--- Start of Data supplied ---

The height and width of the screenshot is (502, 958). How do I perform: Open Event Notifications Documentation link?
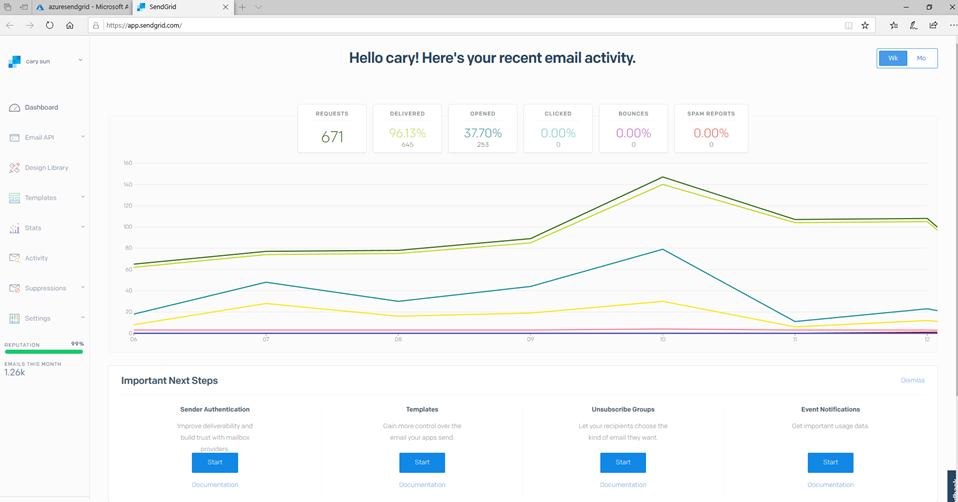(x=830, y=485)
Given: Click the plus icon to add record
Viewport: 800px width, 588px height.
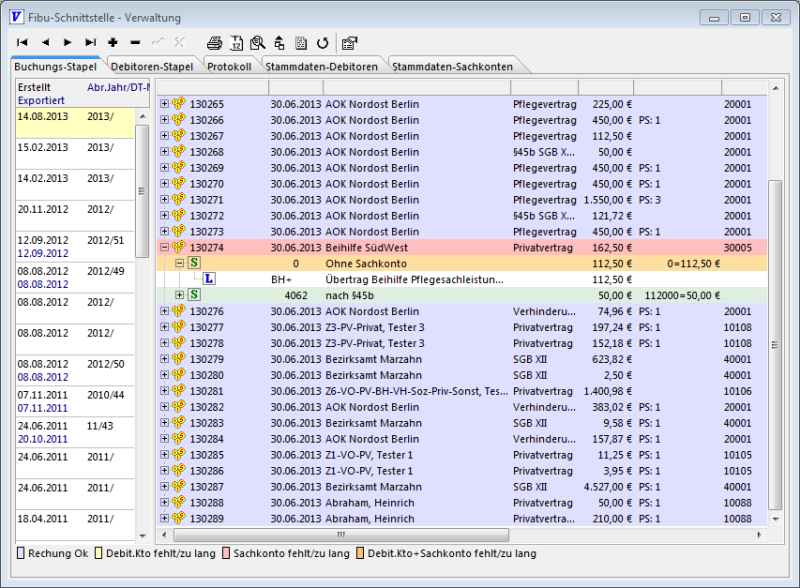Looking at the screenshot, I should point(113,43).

--- End of Data supplied ---

**Goal**
Give the lines above as a Markdown table with the columns Row and Line, numbering each row and skipping blank lines. Omit the pictures from the table.

**Result for this task**
| Row | Line |
|---|---|
| 1 | The height and width of the screenshot is (502, 958). How do I perform: Open Event Notifications Documentation link? |
| 2 | (x=830, y=485) |
| 3 | Given: Click the plus icon to add record |
| 4 | Viewport: 800px width, 588px height. |
| 5 | Looking at the screenshot, I should point(113,43). |